AB InBev to Reacquire Can Plant Stake for $3 Billion
Brewer to buy back 49.9% stake from an Apollo-led group, expecting the deal to be accretive to earnings per share in its first year.
Anheuser-Busch InBev (NYSE: BUD), the world's largest brewer, has announced it will exercise its right to reacquire a 49.9% stake in its U.S.-based metal container plants for approximately $3 billion. The move reverses a 2020 deal and signals a strategic push to bring a critical part of its supply chain back under full ownership.
The stake is being bought back from an investor group led by Apollo Global Management, according to company statements. AB InBev said it expects the transaction to be accretive to its earnings per share (EPS) starting in the first full year of ownership, a detail that underscores the financial rationale of reconsolidating the assets.
Shares of the brewing giant, maker of Budweiser, Stella Artois, and Corona, traded at $63.27 in recent market activity. The company currently commands a market capitalization of approximately $124.6 billion. The stock has traded in a range of $45.07 to $71.99 over the past 52 weeks.

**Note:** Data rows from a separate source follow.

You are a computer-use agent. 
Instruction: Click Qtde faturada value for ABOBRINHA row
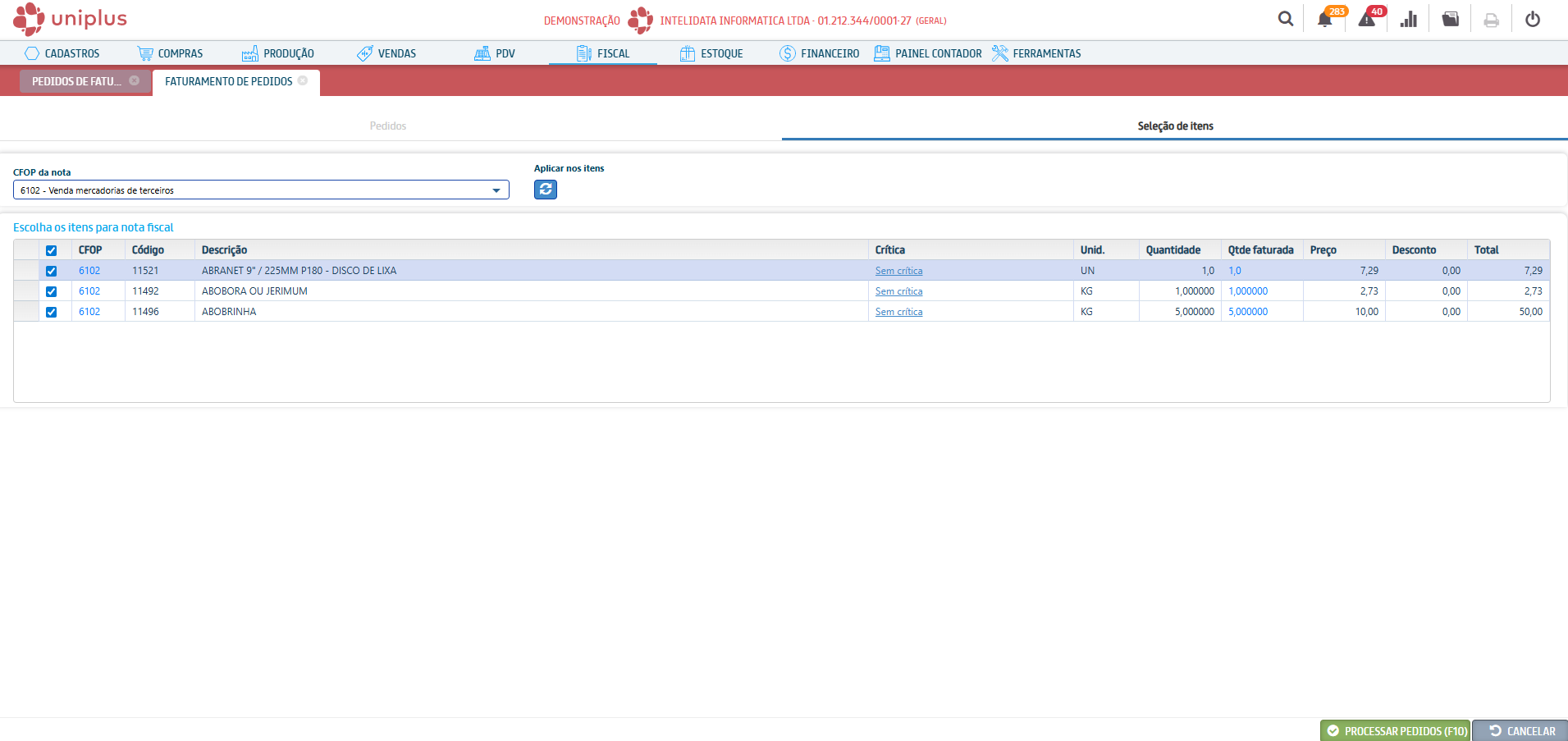[1248, 312]
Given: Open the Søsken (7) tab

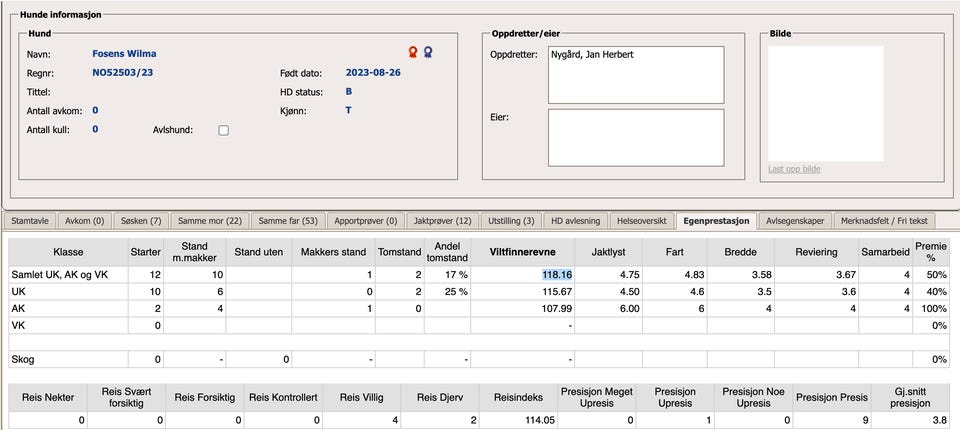Looking at the screenshot, I should coord(140,220).
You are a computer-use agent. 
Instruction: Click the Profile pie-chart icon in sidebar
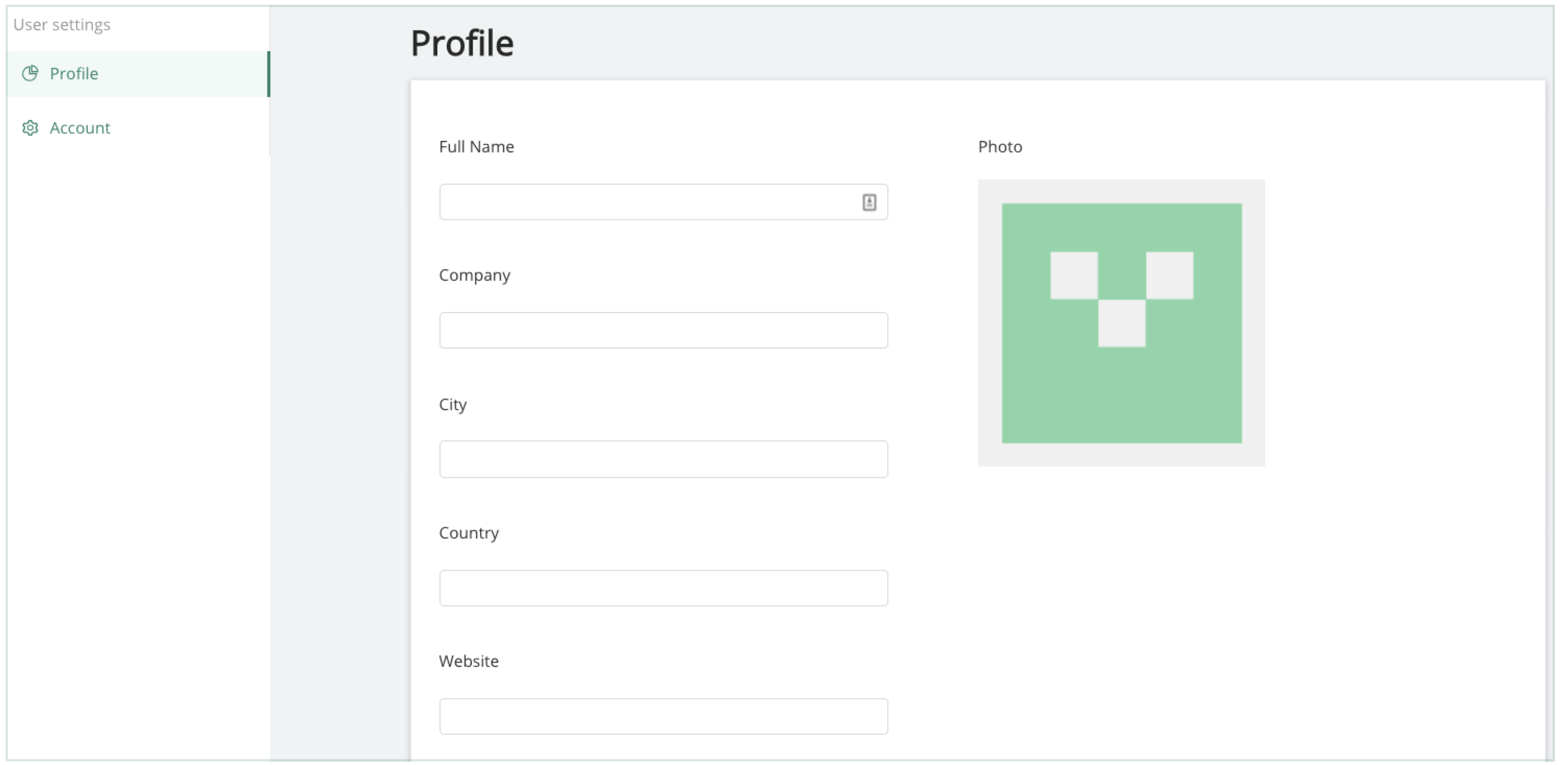pos(30,74)
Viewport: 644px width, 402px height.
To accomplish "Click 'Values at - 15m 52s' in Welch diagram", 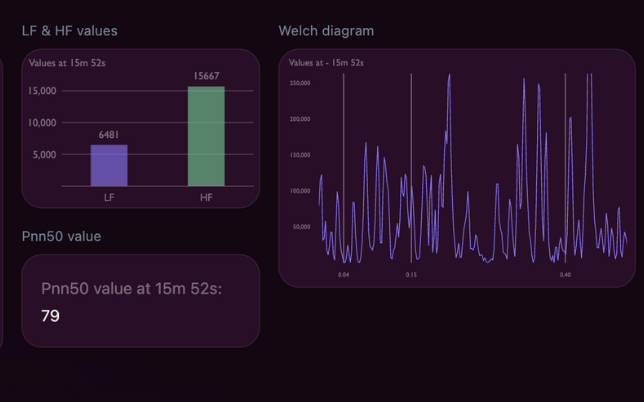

The decision marks a significant strategic pivot from late 2020, when the brewer sold the minority stake in a move to raise cash and deleverage its balance sheet. By buying back the asset, AB InBev is signaling renewed financial flexibility and a strategic imperative to secure its supply chain.
Regaining full control of its can manufacturing facilities provides the company with greater operational resiliency. Vertical integration of this nature can insulate a manufacturer from commodity price volatility in materials like aluminum and protect against the kind of supply chain disruptions that have challenged global industries in recent years. Capturing the full cash flow from these plants, rather than sharing it with a minority partner, provides a direct path to the forecasted earnings accretion.
The $3 billion deal is a sign of confidence from AB InBev's management in the company's long-term cash generation. After years focused on paying down debt accumulated from major acquisitions like its takeover of SABMiller, the company is now deploying capital to strengthen its core operational footprint. This move is expected to enhance efficiency and control over the production and packaging of its extensive portfolio of beverages for the key North American market.